02 August 2004 Blog Home : August 2004 : Permalink
There is one root reason why there are limited start-ups in Europe. It boils down to the dead hand of state intervention, which is generally much greater in Europe than in the US or East Asia. This works in both direct and indirect ways. The direct effect is that the European governments tend to provide funding that is very specific, but in the wrong ways, as I shall explain later.
In the indirect way the generally higher level of employment laws and corporate taxes tends to reduce the incentive to take risks. This hits in two ways; firstly many countries have an effective incentive not to grow companies because bureaucratic red-tape increases as a company grows. A 5 person company can typically avoid most bureaucracy, a 15 person company typically needs at least one person to work full time placating various bureaucrats and so on. Effectively, as the company grows the red-tape burden also increases, but the bureaucratic burden increases at a faster rate. This is then tied to the difficulty in removing excess or unsuitable employees. In most of Europe it is hard and expensive to stop employing someone; typically a significant payoff must be made, even if the employee was considered incompetent, and in some cases there may be legal requirements to continue employing people despite having no job for them.
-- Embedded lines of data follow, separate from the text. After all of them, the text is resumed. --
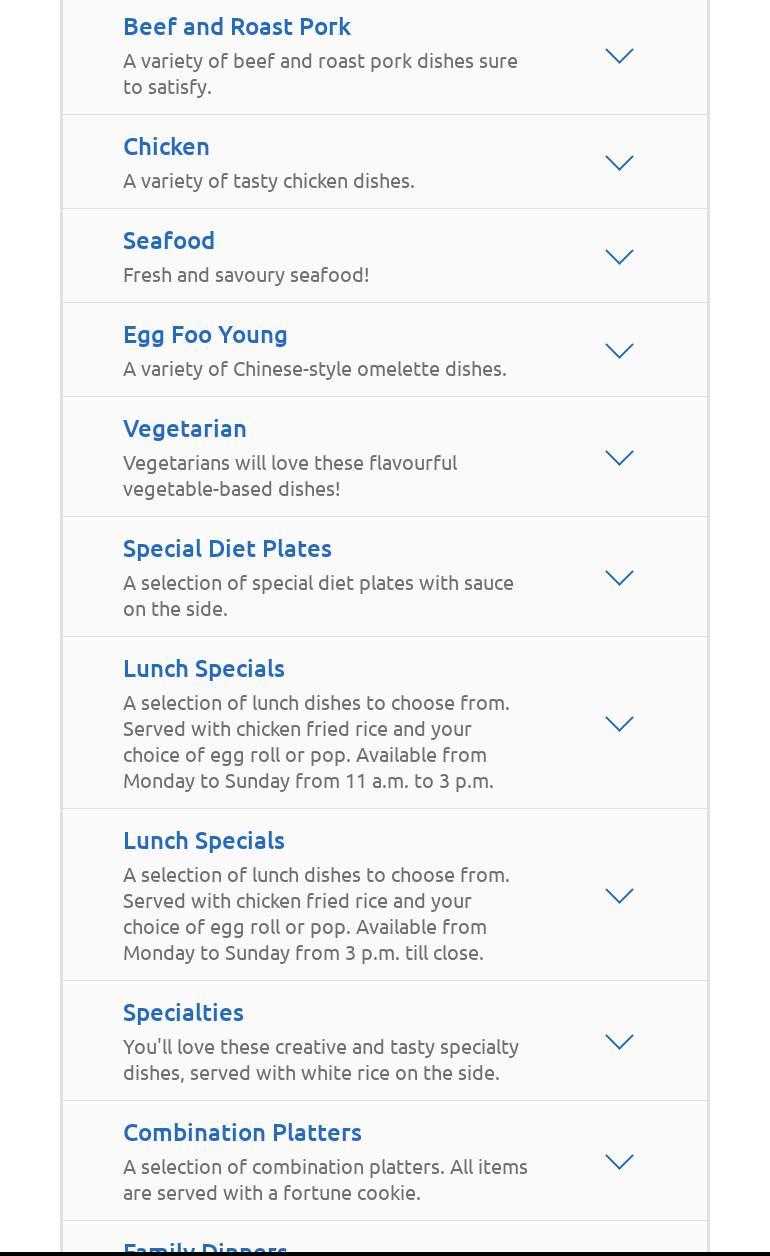The height and width of the screenshot is (1256, 770).
Task: Expand the 3 p.m. till close Lunch Specials arrow
Action: coord(619,896)
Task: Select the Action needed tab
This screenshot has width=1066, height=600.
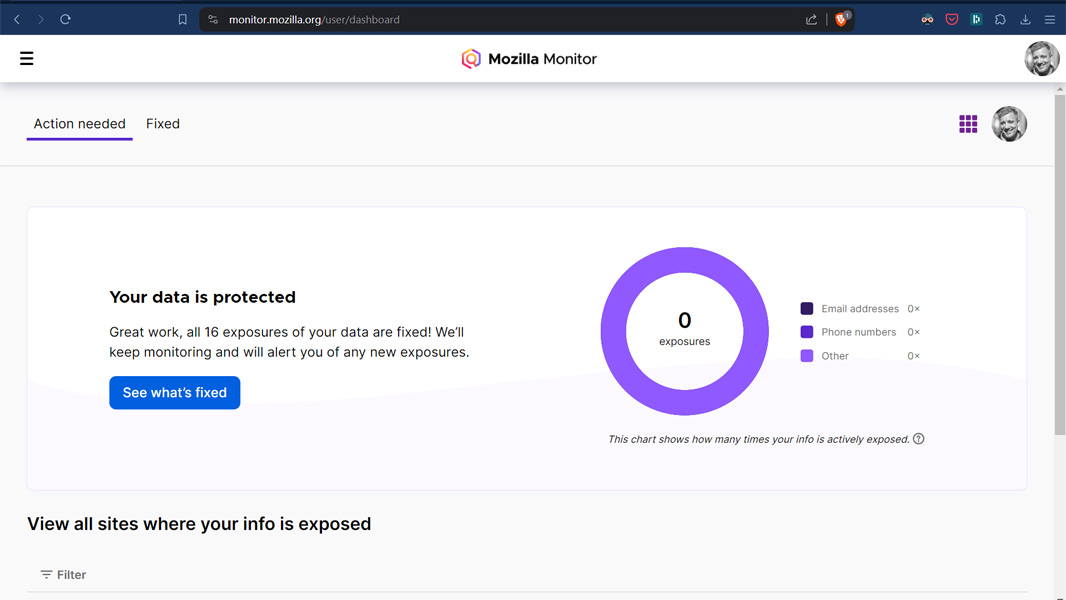Action: pyautogui.click(x=79, y=124)
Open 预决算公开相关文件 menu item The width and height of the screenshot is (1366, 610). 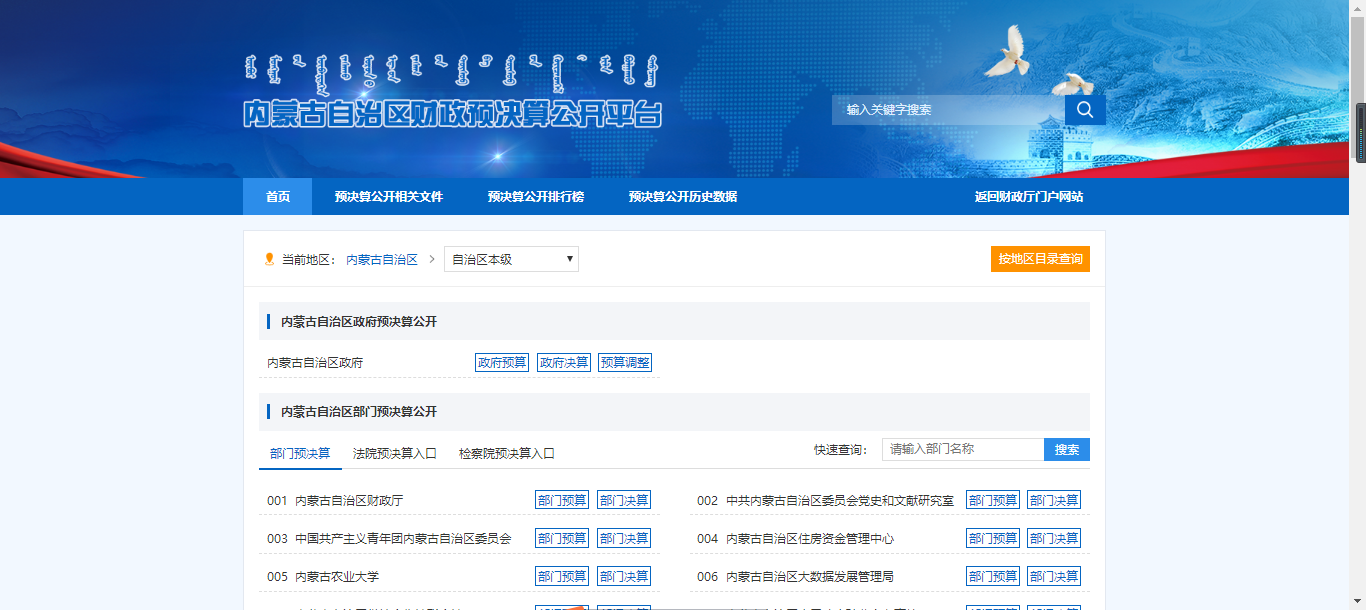click(x=388, y=197)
The net effect is that a European company has a distinct incentive not to take the risk of adding staff. Rather than bulk up in the good times in the hope of making more money for leaner periods, a European company will often prefer to not take the risk of seeking orders from new customers because they can’t afford the risk that they will end up with a higher cost base that it is unable to shrink later.
There is of course an additional secondary side effect: since risk-taking is discouraged a European who is likely to wish to take risks will consider taking the risk of emigrating to a more entrepreneur-friendly environment, thus depriving Europe of his talents, while a risk-taker elsewhere has little incentive to move to Europe. There is periodic talk of the “brain-drain” to the USA; I think the above is the correct explanation of why this occurs. That is not to say that Europe has no entrepreneurial talent, just that it fails to nurture what it has and discourages the arrival of new talent.
Finally the generally high tax burden for the well-paid means that not only is the incentive to a take the risks that could lead to a large payoff reduced, but also a person who is inclined to take risks may decide that he can get a better result from finding a way to evade paying tax than increasing gross earnings.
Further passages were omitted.